* Begin Provided passage *

Re: STM32H7 crash

raiden00pl Mon, 09 Feb 2026 00:07:19 -0800

> I wonder if any of the stack size issues can be traced back to the removal
> of lazy FPU? I remember having stack size issues with the H743 and someone
> mentioned that lazy FPU can reduce the stack usage. There was an issue
> referenced not long ago by raiden about the removal of lazy FPU if I can
> find it again. Maybe it predates the 11.0 release and that's what broke
> this configuration?


Most likely not. Lazy FPU was disabled by default and only a few boards
enabled it.
More stack usage is a natural consequence of system development, adding new
features and POSIX compatibility. If you want to avoid this, you have to
set
CONFIG_DEFAULT SMALL=y for your config then the chance that memory usage
will increase in the future is smaller, but it still exists.

Also, some of the features have probably never been tested and the stack
size is
simply too small to cover all uses. When I was developing the STM32H7 port
I never
thought to run the "time ls" command, so it's quite possible that with the
default
stack sizes it never worked :)


pon., 9 lut 2026 o 08:29 Roberto Bucher <[email protected]> napisał(a):

> I did some tests with my nucleo-H743-ZI2 using nucleo-h745zi:pysim_cm7
> without problems
>
> Bye
>
> Roberto
>
> On 2/7/26 11:31 AM, [email protected] wrote:
> > You can compile with the CONFIG_STACK_COLORATION option and see the
> stack usage
> > in the crashdump.
> >
> > Michal
> >
> > On Fri, 2026-02-06 at 20:45 -0500, Peter Barada wrote:
> >> Haven't tried yet(personally feel should know _why_ it happens) - is
> >> there a config for compiling in stack checking on function entry?
> >>
> >> On 2/6/26 20:22, Matteo Golin wrote:
> >>> Hmmm, if the problem goes that far back it may not be worth triaging
> >>> that way. Things have probably diverged so much since then. No luck
> >>> with the stack increase?

* End Provided passage *
* Begin Dataset excerpts *

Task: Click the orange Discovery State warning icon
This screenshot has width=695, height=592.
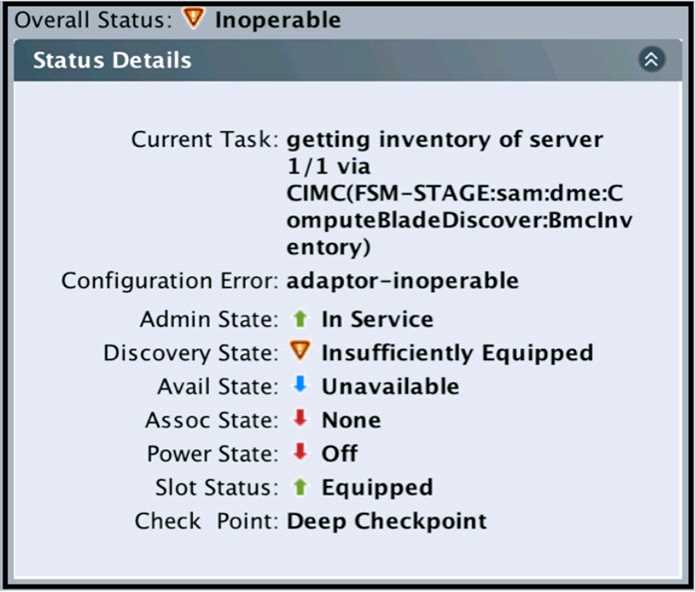Action: (x=300, y=352)
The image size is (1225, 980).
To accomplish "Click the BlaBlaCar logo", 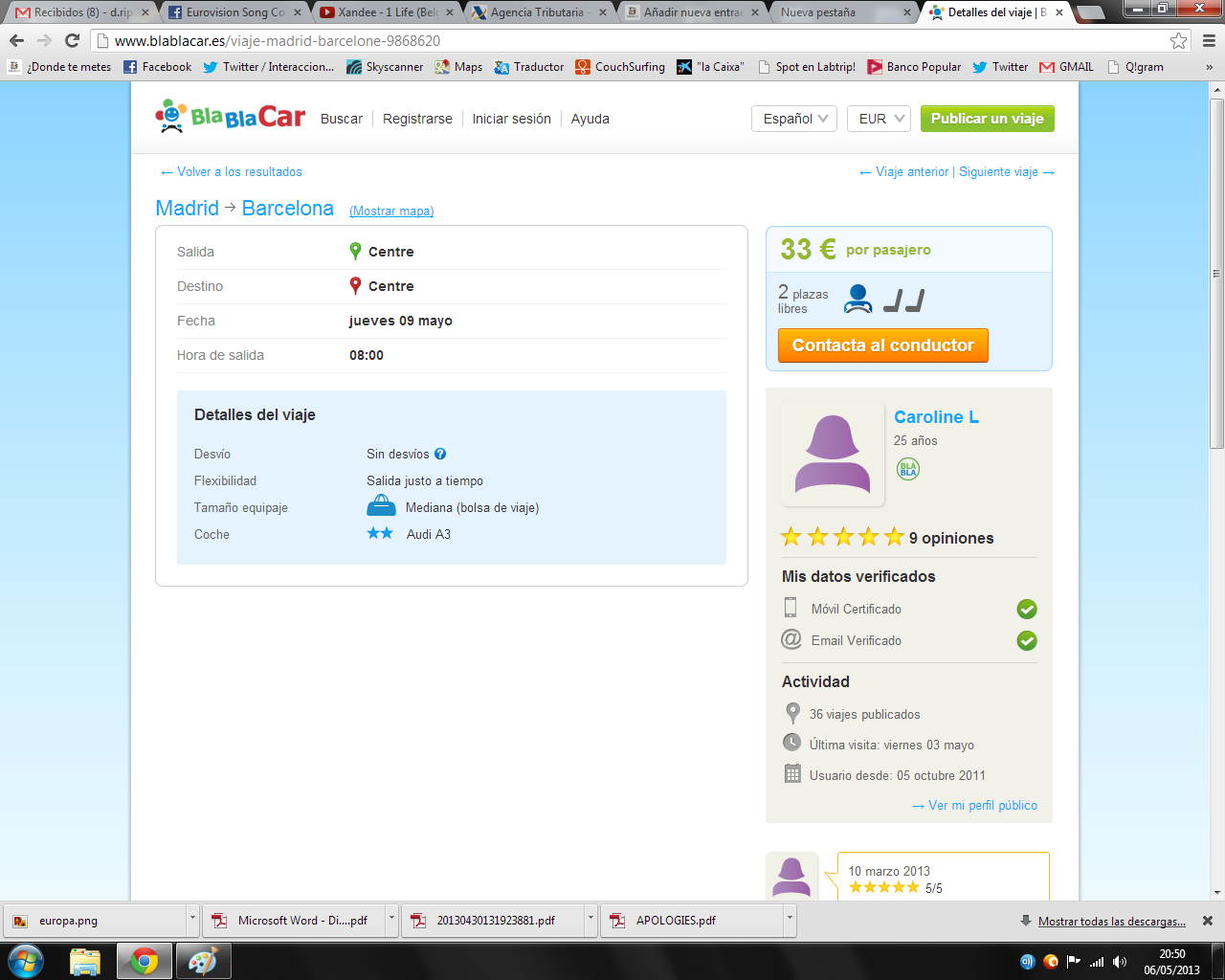I will [230, 117].
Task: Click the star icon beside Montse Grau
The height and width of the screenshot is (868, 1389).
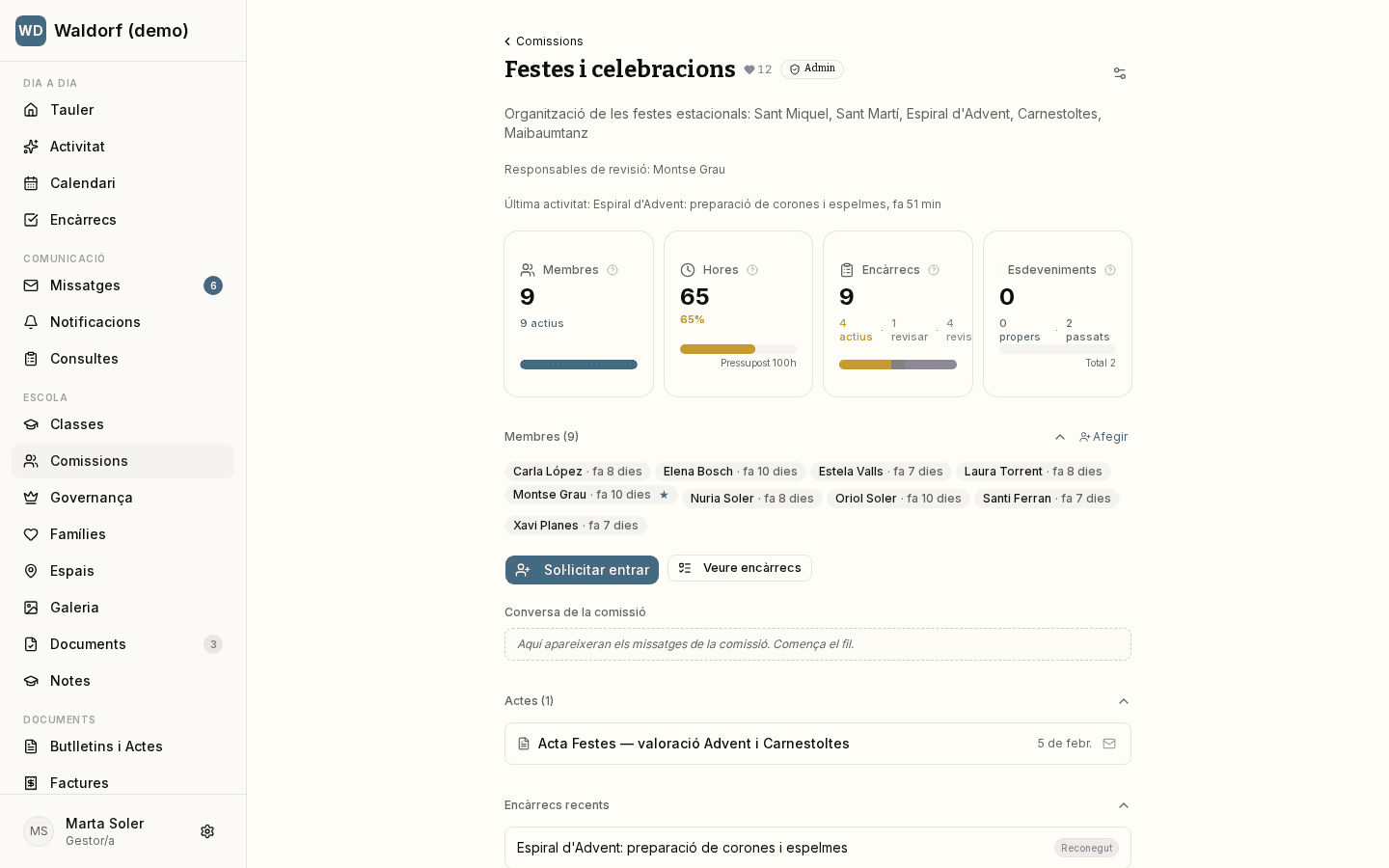Action: 664,495
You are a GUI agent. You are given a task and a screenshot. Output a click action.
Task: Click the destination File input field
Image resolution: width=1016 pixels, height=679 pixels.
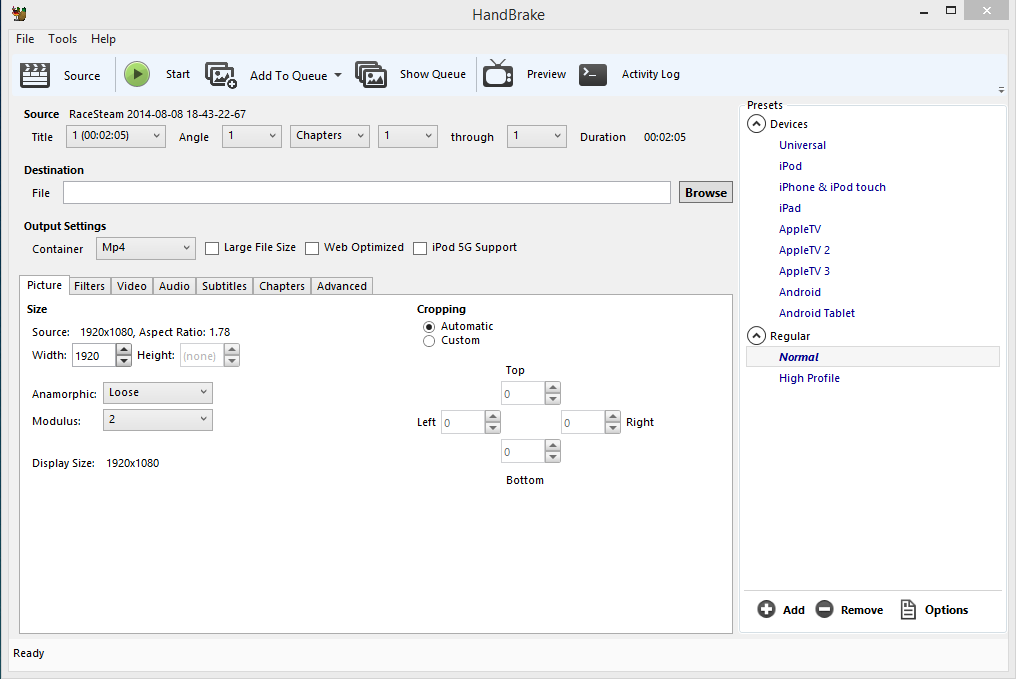click(367, 192)
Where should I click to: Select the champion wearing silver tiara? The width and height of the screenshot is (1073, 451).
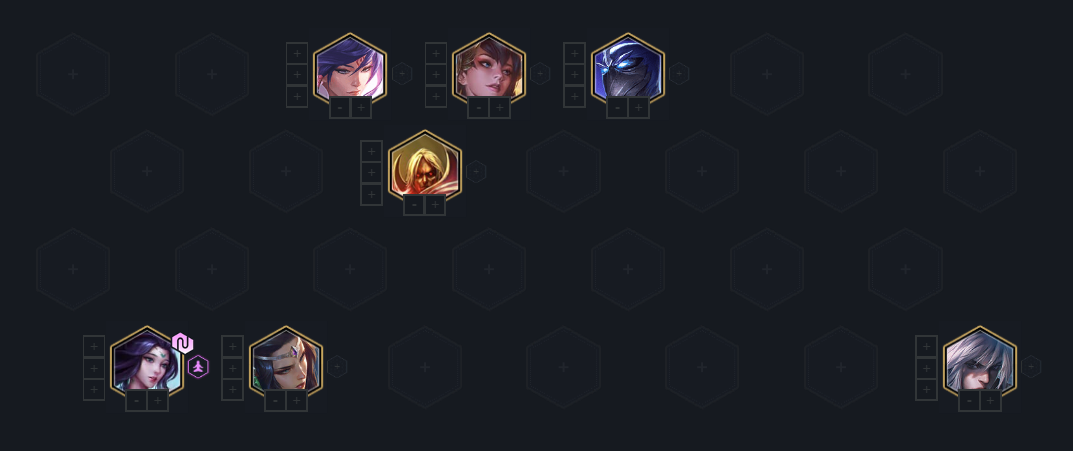tap(285, 361)
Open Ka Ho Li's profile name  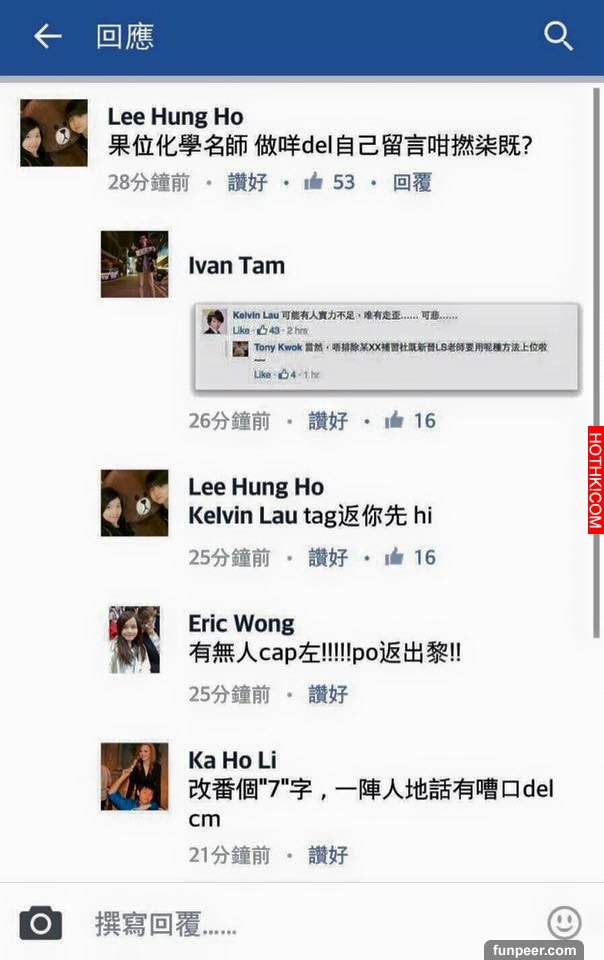(232, 760)
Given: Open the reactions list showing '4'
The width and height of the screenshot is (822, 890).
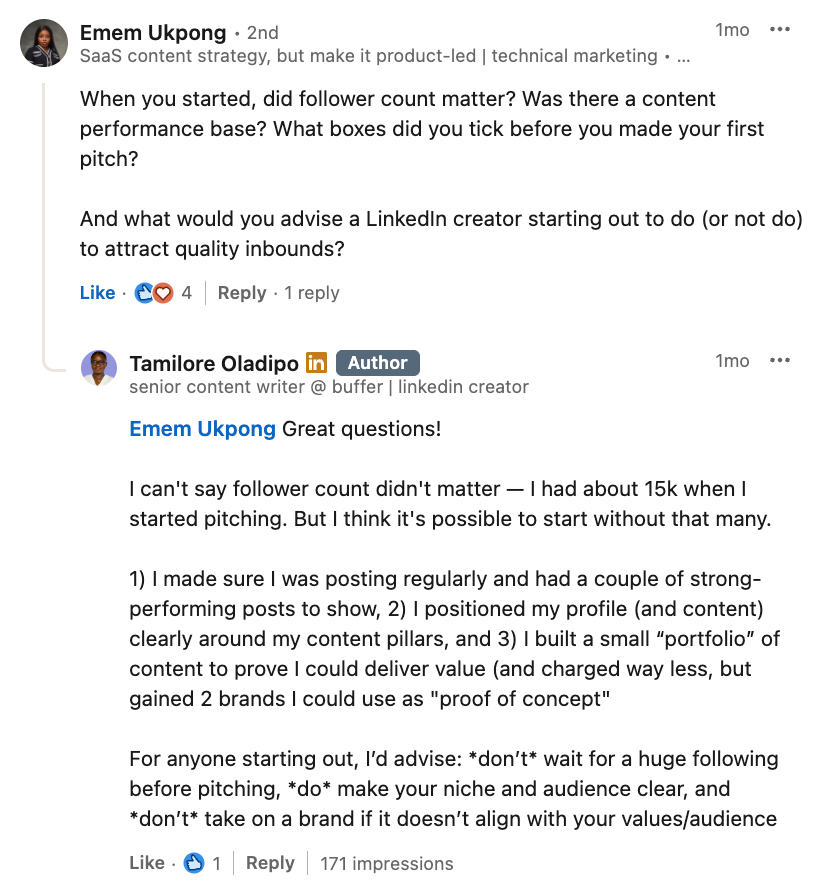Looking at the screenshot, I should point(182,292).
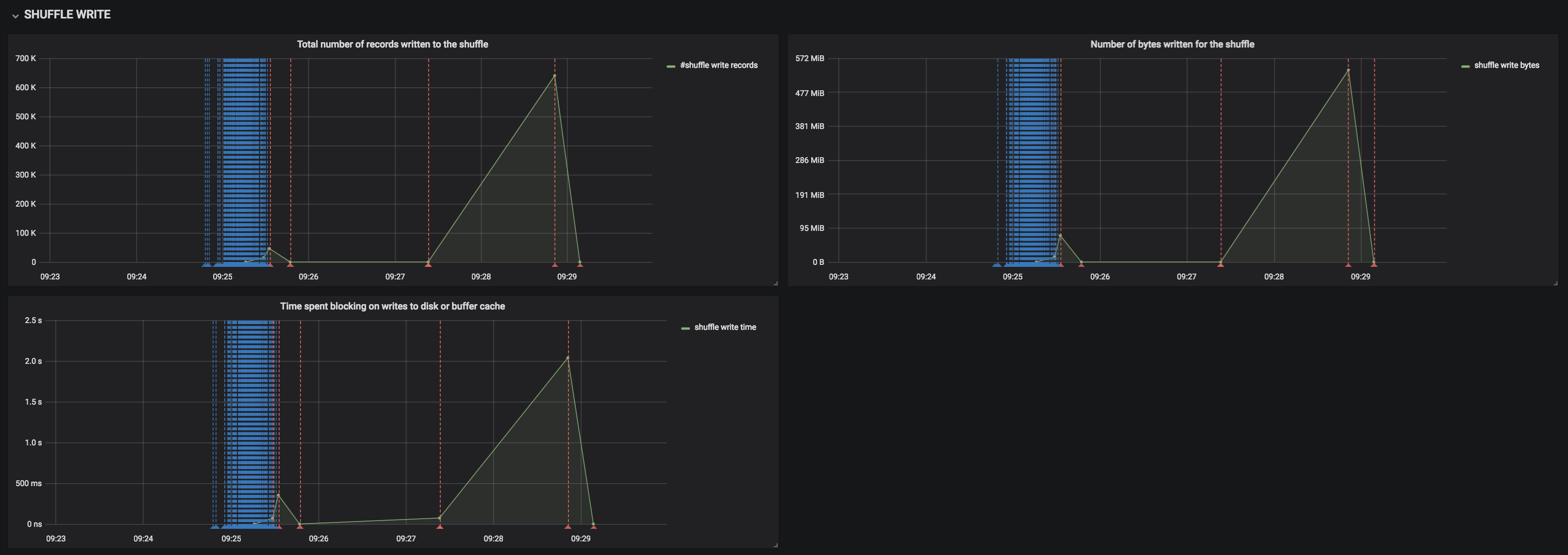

* End Dataset excerpts *

• _Your goal_
List the names of everyone credited as the writer of a message in the STM32H7 crash thread. These rows are separate material and are unrelated to the STM32H7 crash thread.

• _Output_
raiden00pl, Roberto Bucher, Michal, Peter Barada, Matteo Golin